Treatment for Lung Lesions
Holly L. Hedrick, MD: Most of the time we can deliver great news. And most of the time there's a great outcome.
Alan W. Flake, MD: The babies are usually born asymptomatic. They go home normally with the family, have a little time to bond with the parents, etc., and then they come back at about a month of age and have the tumor removed.
Parent, Dad: In our case we were fortunate. Our child came out with no symptoms at all at birth.
Here we are. It's good morning to Eliana. "Good morning. You give me a little smile?"
And we were able to take her home from the hospital. As a matter of fact, the baby was ready to go home before mom was. And then eight weeks later when she had her surgery, she was out of the hospital in a matter of three or four days.
Parent, Mom: But our baby looked great, you know. She really did for someone who had gone through chest surgery with a chest tube. She came out and she was fine.
Stefanie Kasperski, MS: Lung lesions are not associated with other birth defects. They're not associated with chromosomal abnormalities, and they also tend to be not hereditary.
Holly L. Hedrick, MD: So the great majority of cases are going to be handled postnatally. There are very few cases where the mass has continued to grow in size or is large enough that we think the baby will be compromised at birth.
Fetal Surgery for Lung Lesions
Mark P. Johnson, MD: For the types of CCAMs that have a large single or complex cyst, you can treat them by placing a shunt. And that can be done by using a needle system, where the needle is inserted under ultrasound guidance into the baby's chest, directed into the large cyst, and then a small plastic catheter called a "rocket double pigtail" shunt can be placed into that cyst, and then through the chest wall into the amniotic cavity.

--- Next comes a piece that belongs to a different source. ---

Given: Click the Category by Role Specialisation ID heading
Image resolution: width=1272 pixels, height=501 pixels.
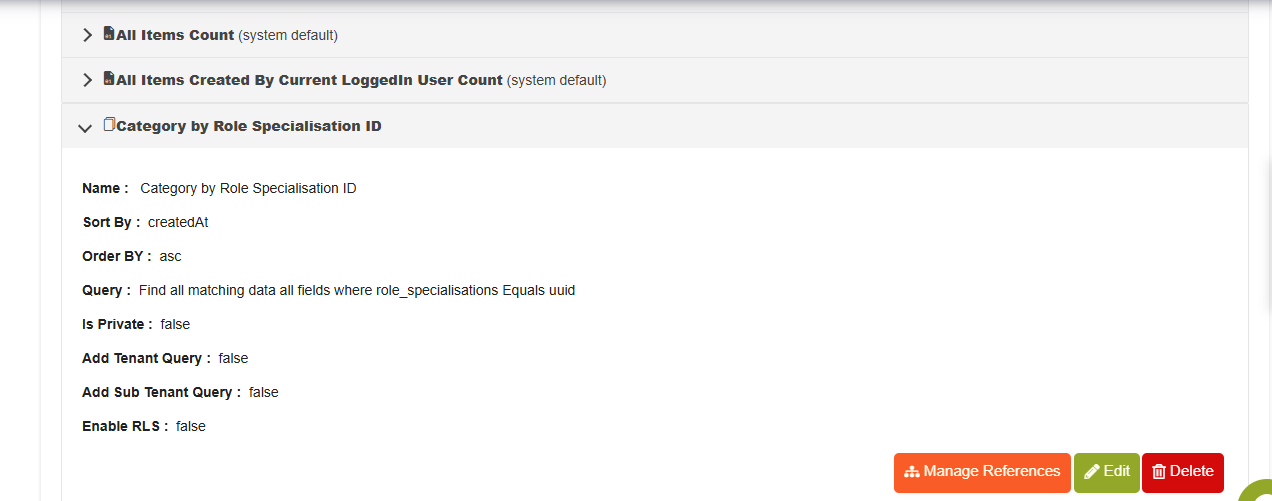Looking at the screenshot, I should [x=249, y=127].
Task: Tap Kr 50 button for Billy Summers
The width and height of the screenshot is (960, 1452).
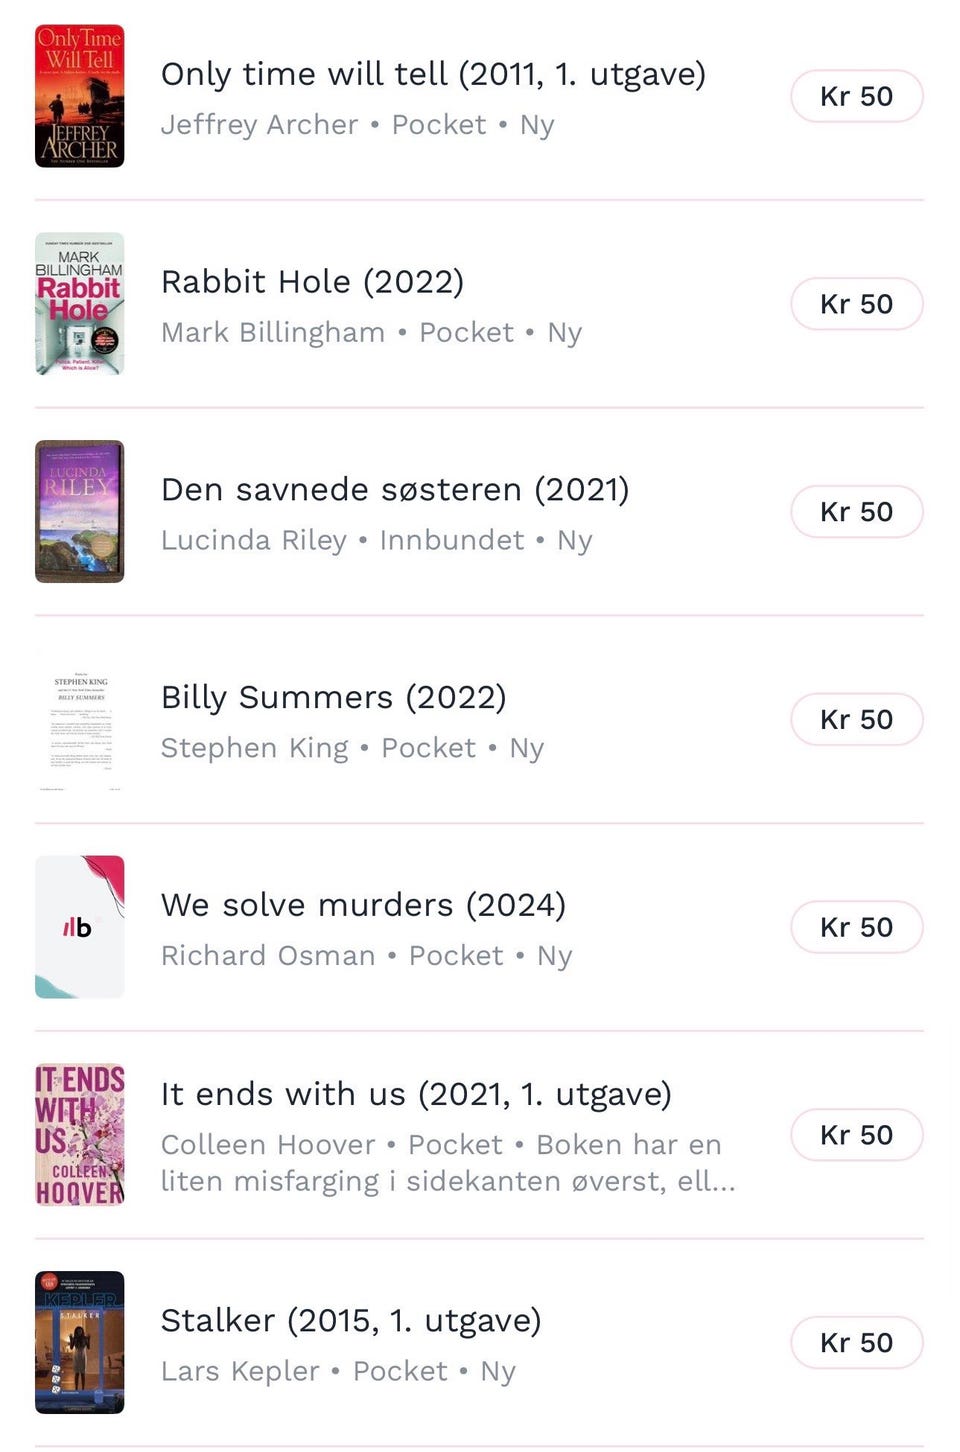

N. Scott Adzick, MD: One end of the pigtail goes into the cyst. The main part of the catheter goes through the baby's chest wall, and the other pigtail curls up in the amniotic fluid space, such that the fluid within one or two of these very large cysts is decompressed into the fluid so the huge mass then shrinks.

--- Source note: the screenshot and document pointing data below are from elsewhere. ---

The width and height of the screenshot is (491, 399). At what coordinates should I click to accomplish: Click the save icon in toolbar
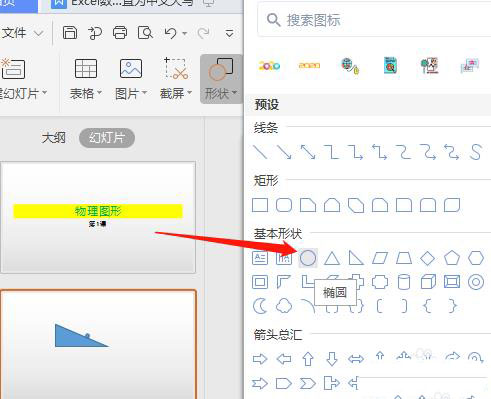coord(70,33)
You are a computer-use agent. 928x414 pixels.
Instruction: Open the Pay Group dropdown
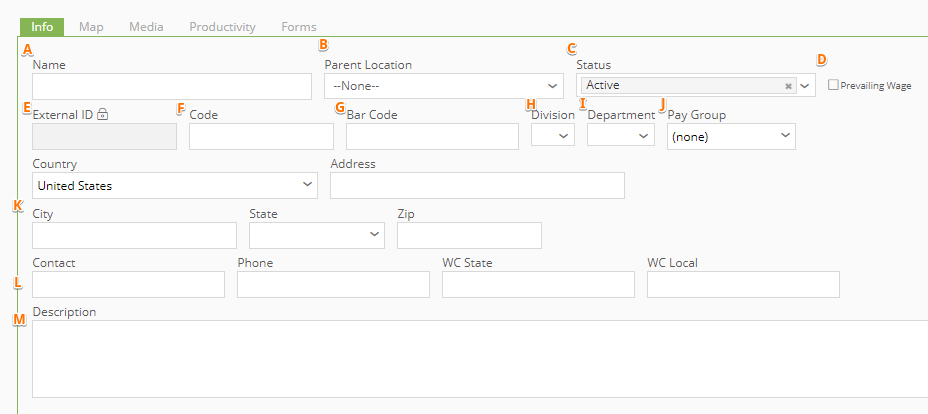(731, 136)
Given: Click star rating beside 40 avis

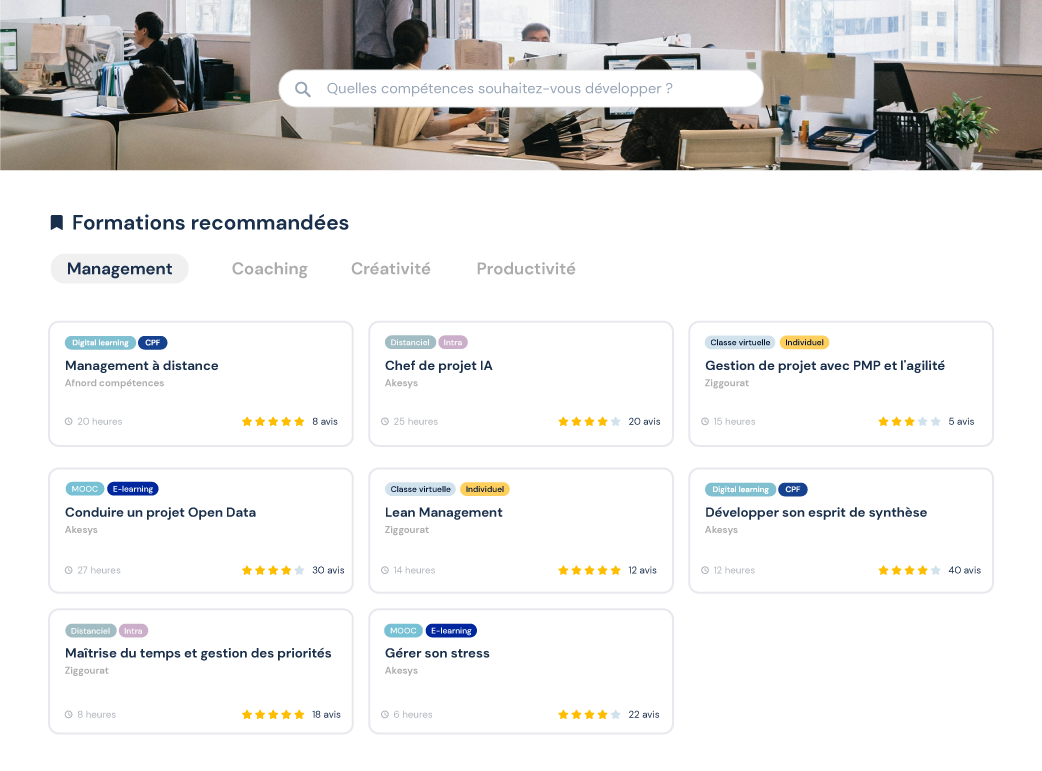Looking at the screenshot, I should tap(909, 570).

Mark P. Johnson, MD: The problem with the lung masses is that they're a space-occupying lesion and the larger the volume of the lesion within the chest, the more problems it can cause.
Alan W. Flake, MD: We only counsel patients about fetal intervention if the tumors are at high risk for causing hydrops.
N. Scott Adzick, MD: The medical term for heart failure in a fetus is "fetal hydrops." And what we usually see initially in those cases is the accumulation of fluid in the body cavities of the fetus. One of the treatment options for the mom carrying a fetus with a large lung lesion with associated fetal heart failure, or fetal hydrops, is to remove the lesion before birth.
Alan W. Flake, MD: You have to open the mother. You have to open the uterus. You have to position the baby, open the baby's chest, and take the tumor out.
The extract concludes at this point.